Radzikowski miał w swojej karierze tę przyjemność, by rywalizować w zawodach strongman z Mariuszem Pudzianowskim. Ścieżki obu sportowców są dość podobne, tyle że „Pudzian” zdecydowanie wcześniej postanowił przerzucić się na MMA. Był on jednym z zapalników boomu na mieszane sztuki walki w Polsce, gdy w grudniu 2009 r. zgodził się na walkę w tej formule z Marcinem Najmanem. Przez dwanaście lat „najsilniejszy człowiek świata” znacznie się zmienił, przystosował swój organizm do trudów walk w klatce, a w jego ślady poszedł wreszcie gwiazdor programu „Googlebox” w TTV. Pod koniec września oficjalnie ogłoszono jego debiut w FAME MMA, do którego doszło podczas 12. gali freak fightowej federacji. W listopadzie przegrał on z Piotrem Piechowiakiem, ale nie zamierza rezygnować z MMA. Sporą motywację daje mu synek, Antoni, który urodził się w czerwcu tego roku.

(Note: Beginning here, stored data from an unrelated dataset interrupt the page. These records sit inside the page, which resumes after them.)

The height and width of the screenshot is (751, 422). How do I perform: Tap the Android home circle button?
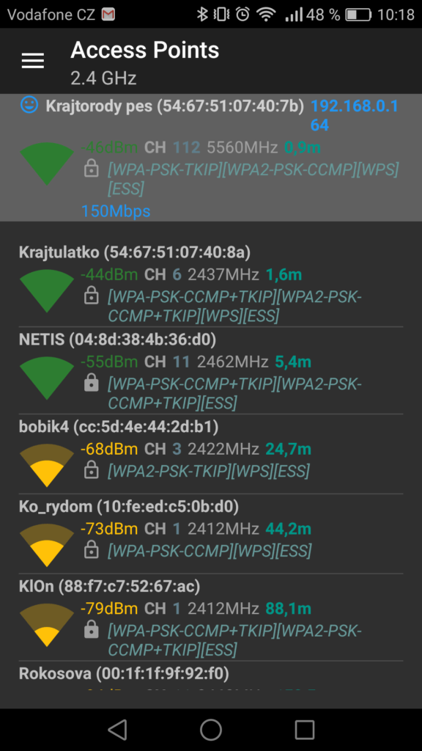coord(211,730)
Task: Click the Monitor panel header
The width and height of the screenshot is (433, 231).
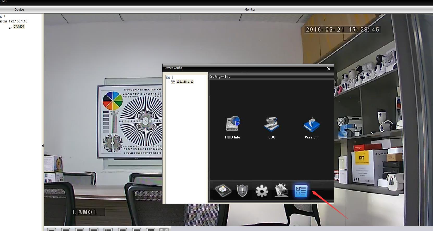Action: tap(250, 10)

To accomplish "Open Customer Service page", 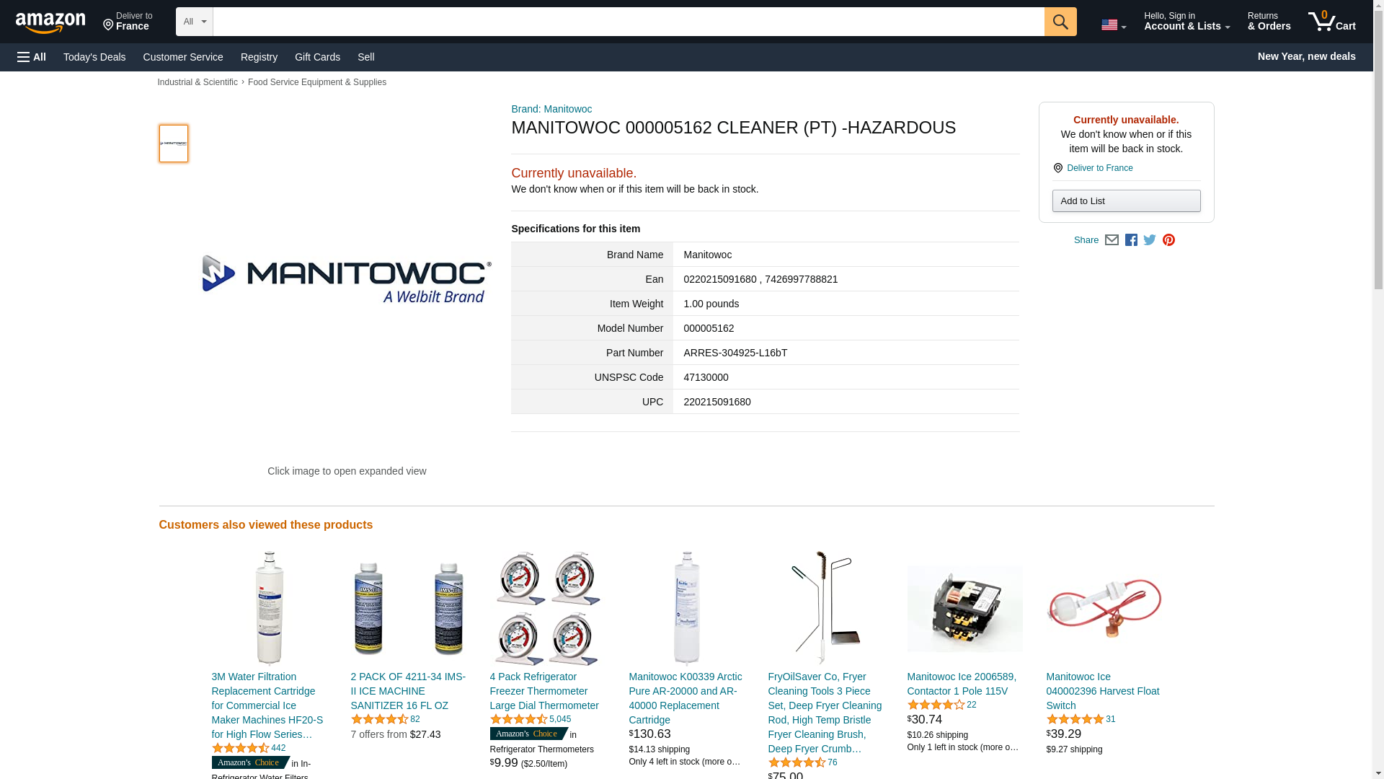I will 183,57.
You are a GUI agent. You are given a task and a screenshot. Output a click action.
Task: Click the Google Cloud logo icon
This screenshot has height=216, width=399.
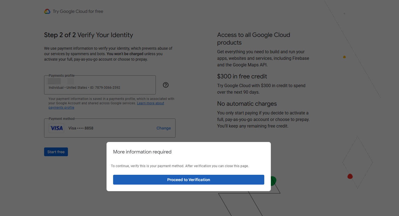(x=47, y=11)
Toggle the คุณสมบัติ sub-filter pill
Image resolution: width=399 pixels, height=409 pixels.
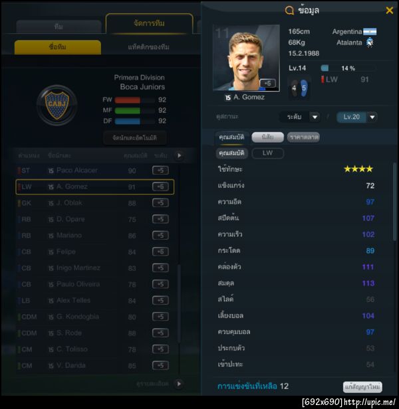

W galerii poniżej dowiesz się, jak Krzysztof Radzikowski podrywał dziewczyny:
Wielka chwila w życiu syna Radzikowskiego
Zbliżające się święta Bożego Narodzenia będą pierwszymi w życiu Antosia. Nic dziwnego, że ekscytacja w domu Radzikowskich jest olbrzymia. Obowiązki, które do tej pory wydawały się dość monotonne, stają się wielkimi momentami. Nie inaczej było w przypadku tak pospolitej rzeczy, jak ubranie choinki. 40-latek pochwalił się specjalną fotografią na swoim Instagramie.
Na zdjęciu widać piękną choinkę, która wymaga jednak udekorowania. Uśmiechnięty Radzikowski trzyma na rękach swojego syna i wspólnie wieszają na gałązce pierwszą bombkę. Obrazek ten znakomicie oddaje nastrój nadchodzących świąt, co nie umknęło uwadze internautów. „I to jest świąteczny obrazek!”, „To cudownie . To tata i syn razem ubierają choinkę brawo”, „Takie profile to lubię naturalne zdjęcie normalne ładne z dzieckiem” – to jedne z wielu pozytywnych komentarzy, jakie otrzymał były strongman pod najnowszym postem.